Intro
As already stated in another answer, this is not an easy task to perform when your setup is complex (comprised of many discrete apparatus pieces), as each piece must be included in the process, which in turn means that it has to be (adequately) characterised.
Introduction
The actual process is to try and include the effect of each equipment piece in the calculation. In the simplest case, where everything is linear and the frequency response of all the equipment parts is flat (not necessarily identical from piece to piece though) all you have to do is to include the gain (either positive or negative) of each piece in the signal chain in the calculation.
The possible exception is the Analogue-to-Digital Converter (ADC) where supposedly there's no gain stage here, just conversion, but here you should know the maximum instantaneous pressure to be quantised (coded may be a better term here).
Solution
In the linear scale gain is applied with multiplication while in the logarithmic scale (dB) with addition (attenuation is through addition with negative gain).
I will try to provide an example where at each step we'll calculate the sound pressure (won't convert to dB since this is quite easy to do if you have the linear value for the pressure) to see how it is related to each step we take towards reaching the dBFS value. I will try to use some of the values you have provided above.
1. Microphone output (sensitivity)
So the first step would be to measure the voltage at the output of your microphone for the reception of a sound. Using a convenient yet random number for that let's assume the output of your microphone would be $8 ~ mV$. Using the sensitivity value you provided ($10 ~ mV/Pa$) we calculate the ratio of the measured value to the reference (sensitivity) to be
$$\frac{8 ~ mV/Pa}{10 ~ mV/Pa} = 0.8$$
Since the measured voltage is $0.8$ times that of the reference sensitivity, the pressure must be $0.8$ times that used to get the sensitivity. The latter is $1 ~ Pa$, so the measured pressure is $0.8 ~ Pa$.
So far all we did was to divide the measured value by the sensitivity value. This allows to calculate the measured pressure by direct comparison of the voltages, since one of the latter is for known pressure (actually all you do is use the rule of three). The general formula for this step is
$$ p = \frac{V_{mic}}{S} \tag{1} \label{sensitivity} $$
where $S$ denotes the sensitivity value in $\frac{V}{Pa}$ and $p$ the pressure value in $Pa$.
Please note that we have assumed that the microphone is used in its linear region (no, or negligible non-linearities take place).
2. Pre-amplifier
Now, most microphones' output is very low to be used effectively in other equipment and a pre-amplification stage is introduced at their output. In the simplest case, this stage will provide a constant amplification. For our example we'll assume a gain of $50$ (note that this corresponds to a gain of roughly $34 ~ dB$ for voltage).
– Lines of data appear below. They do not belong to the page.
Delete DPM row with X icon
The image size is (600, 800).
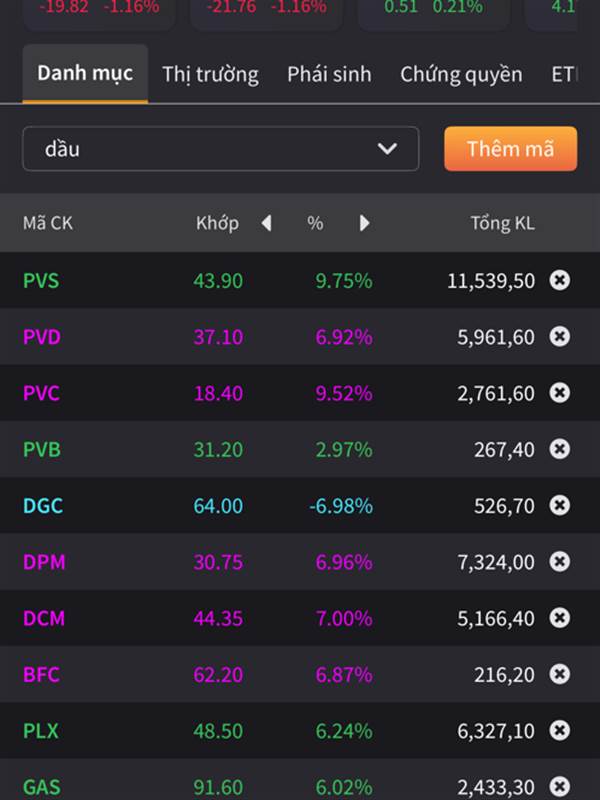pyautogui.click(x=560, y=562)
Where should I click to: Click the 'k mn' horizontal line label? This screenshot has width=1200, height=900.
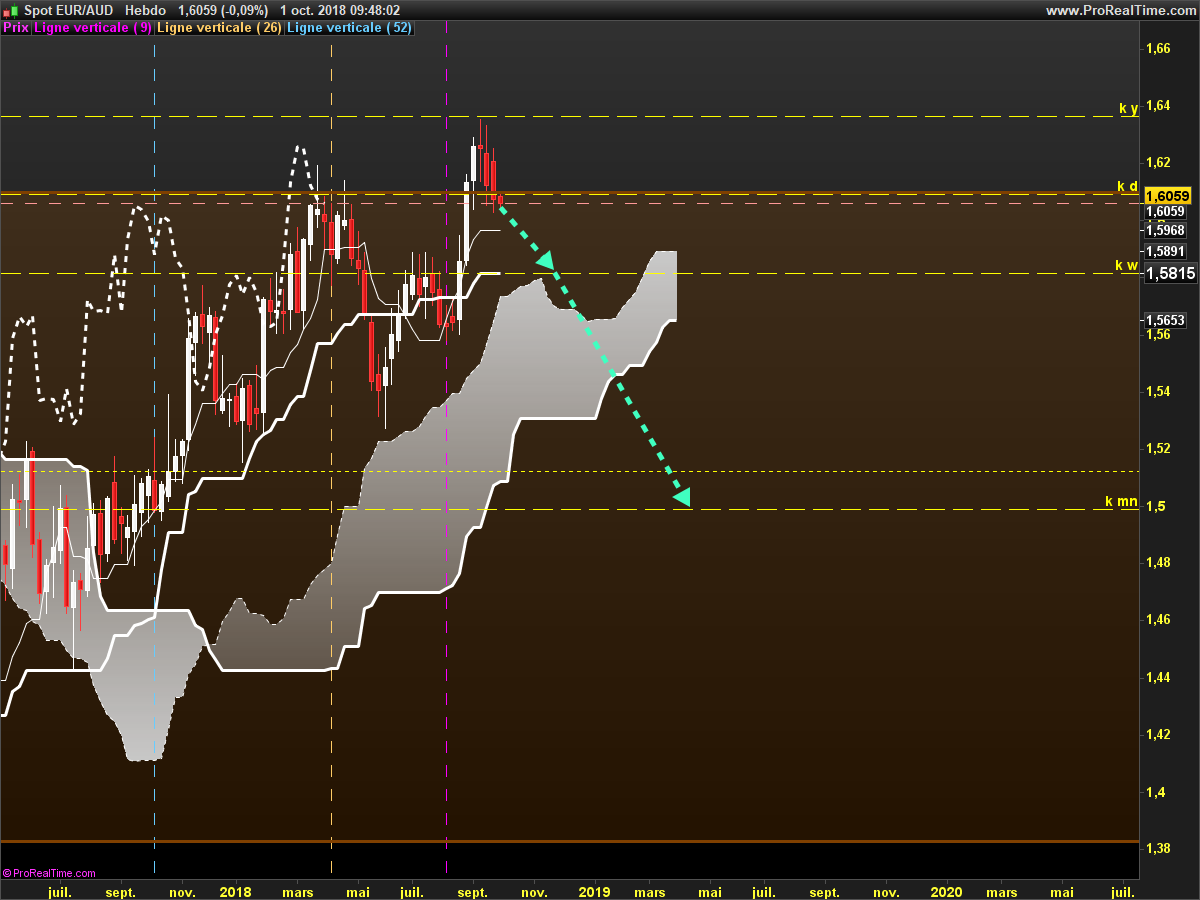(1121, 500)
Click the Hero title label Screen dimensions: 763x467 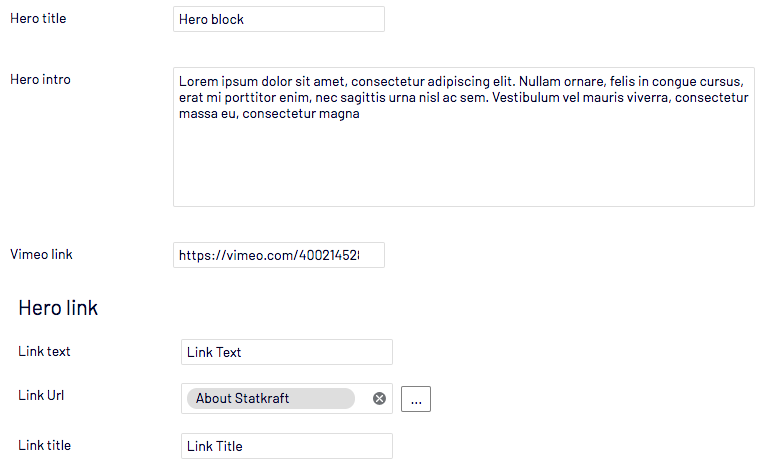[x=38, y=18]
The voltage measured at the output of the pre-amplifier will be
$$ V_{pre} = g_{pre} \cdot V_{mic} = 50 \cdot 8 ~ mV = 400 ~ mV $$
with $g_{pre}$ denoting the amplification. This is the voltage we'll measure if we are measuring at the output of the pre-amplifier. If we would like to calculate the pressure from this value we have to somehow "cancel" the amplification in our calculations. What we could very well do is from the above equation solve for $V_{mic}$ which is the output of the microphone before amplification and we can relate to pressure through the sensitivity value as we did above. Thus, we get
$$ V_{pre} = g_{pre} \cdot V_{mic} \implies V_{mic} = \frac{V_{pre}}{g_{pre}} \implies V_{mic} = \frac{400}{50} ~ mV \implies V_{mic} = 8 ~ mV $$
which is indeed the output of our microphone. At this stage we can refer to the equation \eqref{sensitivity} to get the pressure value.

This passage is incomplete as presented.